Type 209 is a family of submarines of different sizes spanning 40 years.
we are just talking about the impact of size with respect to noise level.
General noise level of a submerged static SSK is near zero regardless of size.
The one thing that is consistently ignored in considerations is real life tactical scenarios. Submarine warfare is not a silence contest. Submarine recon missions that take a significant part of peacetime deployments absolutely are. But there's a reason why we have separate words for peace and war.
[...] slower than 10 knots. The numbers I've looked at had submarines going half that speed.
That's standard operation for preservation of energy. Not so much for noise reduction because in littorals and under battery power 5 to 10 knots is not that significant. Also in coastal waters submarines need to be able to dash silently because the hydrology allows them to hide better than in open ocean.
Again: tactics before technical data.
Also: littoral tactics are to ocean tactics for subs like jet aircraft are to helicopters. Shallow littorals are to ocean as low altitude flight is to outer space.
Also: subs don't fight subs. Tactics says ASW + subs
The quietest submarines even back in early 2010s were Japanese ones. Which coincidentally are also the largest conventional subs.
Size is one factor.
I know very little about Japanese subs but I am open to the idea that they are significantly better than German ones in open sea conditions. Germany over-specialized for shallow littorals because that's where their subs were meant to operate.
What I'm stating is based to conversations with ex-submariners from America and Australia. I don't really care what the Russians say.
I was talking about the results of extensive practical testing that Polish Navy made possible after 1991, and especially after joining NATO in 1999.

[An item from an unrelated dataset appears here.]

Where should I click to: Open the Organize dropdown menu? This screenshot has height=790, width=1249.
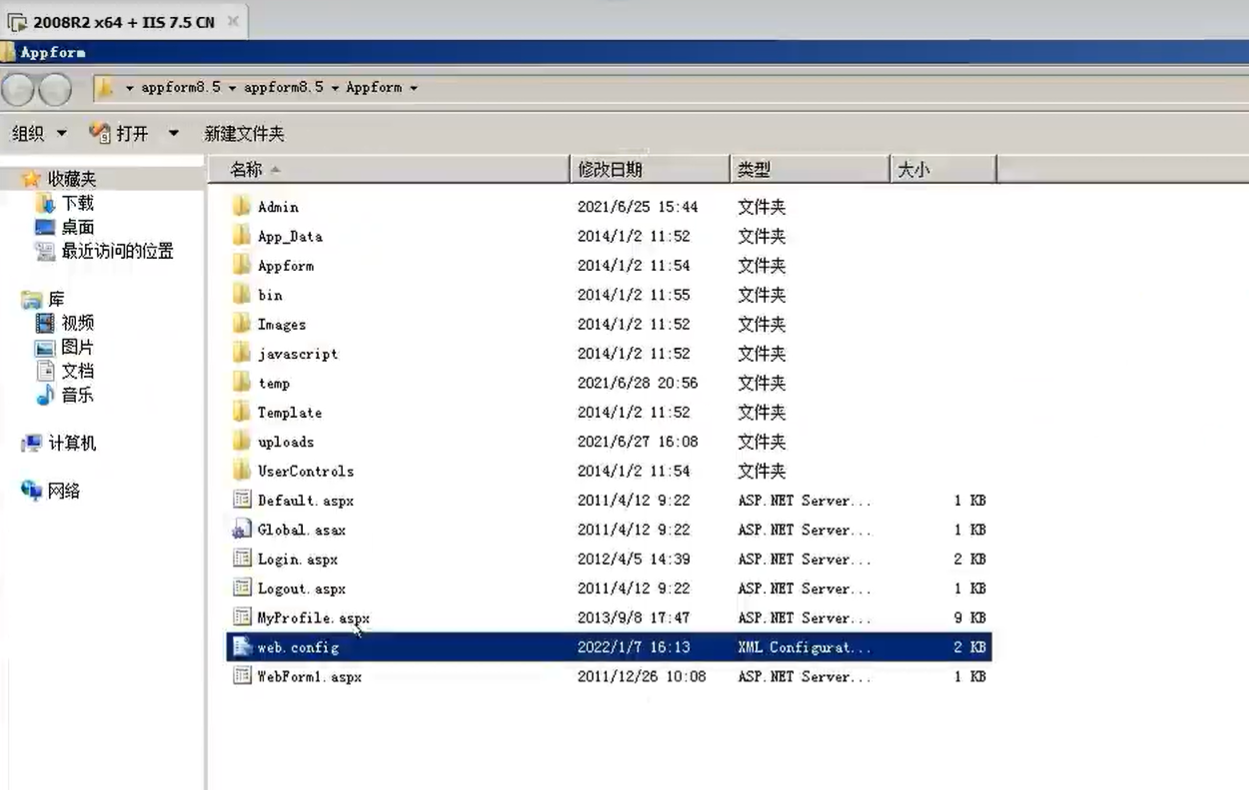coord(39,133)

We know what the baseline 877 capabilities are and therefore it is so much easier to estimate what the Russians can do with 636.3 Yes they could have used rafting but we know that the effect will be limited by the fact that 636.3 is a modified 877 design and Sweden and Germany designed their submarines from scratch to optimize rafting.

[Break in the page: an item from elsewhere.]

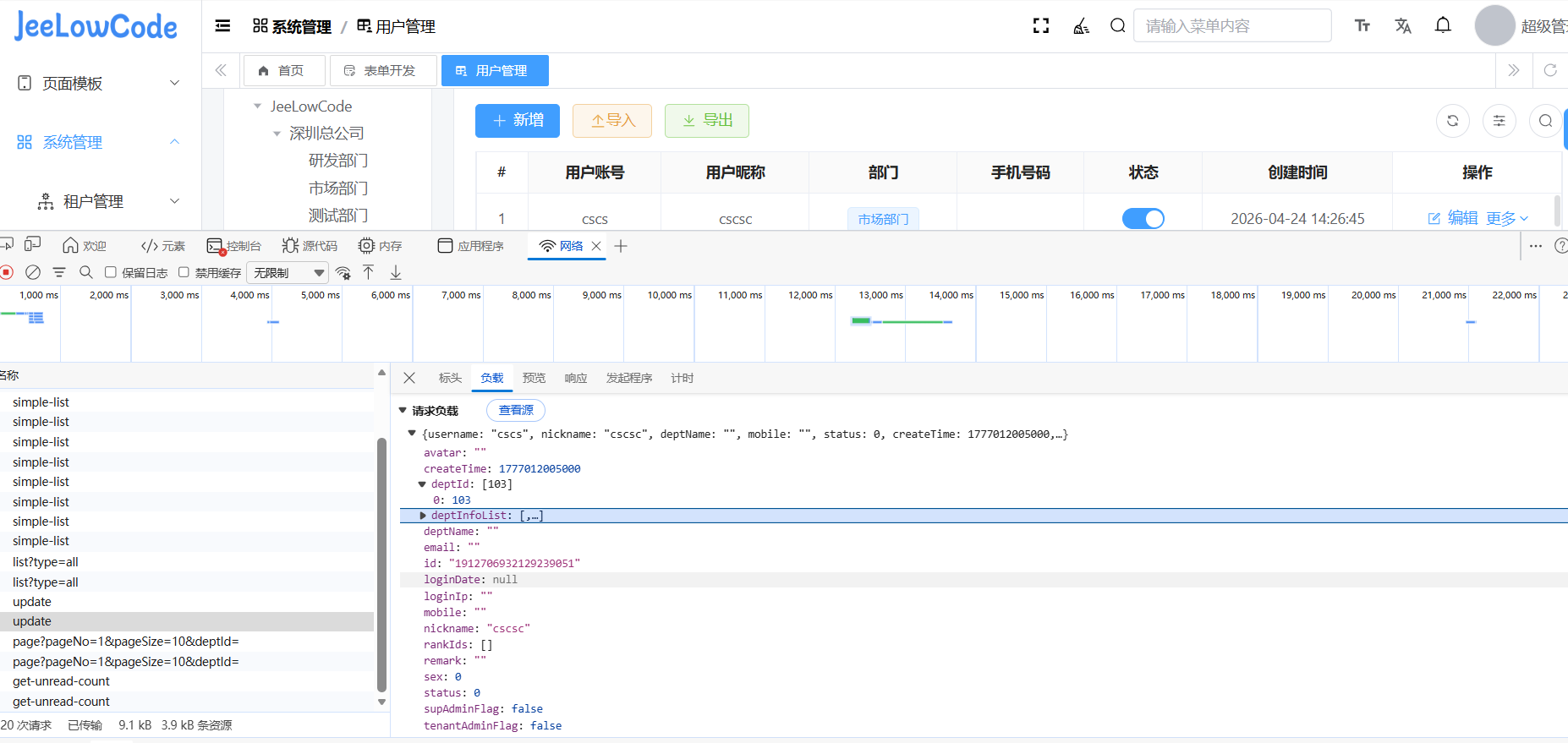This screenshot has height=743, width=1568.
Task: Click the hamburger menu collapse icon
Action: tap(222, 26)
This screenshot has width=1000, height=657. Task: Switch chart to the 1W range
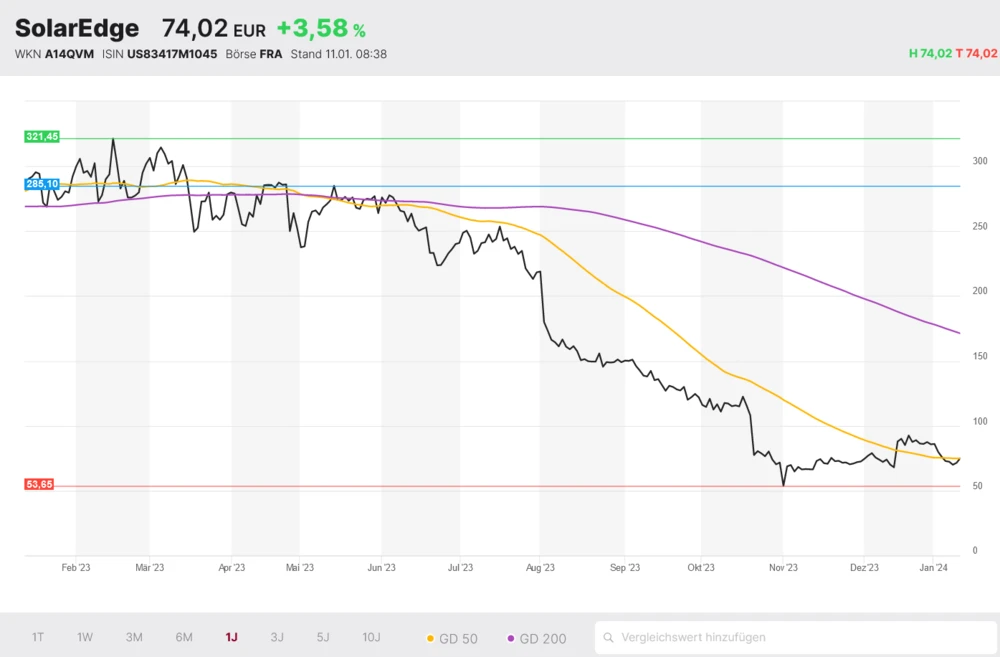[x=85, y=637]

The difference between the first LA class and the last one is immense.
SSN-668 and SSN-751 are two different submarines maintained within the general procurement framework for budget purposes.
SSN-668 was also a new overall design compared to Thresher/Sturgeon so the few first boats weren't as good as the later ones.
Post-Toshiba Kilos were significantly quieter than pre-Toshiba ones.
I wouldn't enter the argument if I didn't have something substantial to add.
Polish "Orzeł" is a "post-Toshiba Kilo". It was one of the few systems purchased from USSR that wasn't significantly downgraded for political or economic reasons.
But the shift in manufacturing quality occurs in late 70s and early 80s. There are no real "pre-Toshiba" Kilos, only "how-much-Toshiba". The improvements of silencing in SSNs came with design changes as Soviets had to learn through practical testing what worked and what not and that took about a decade. The tech was there in the 70s.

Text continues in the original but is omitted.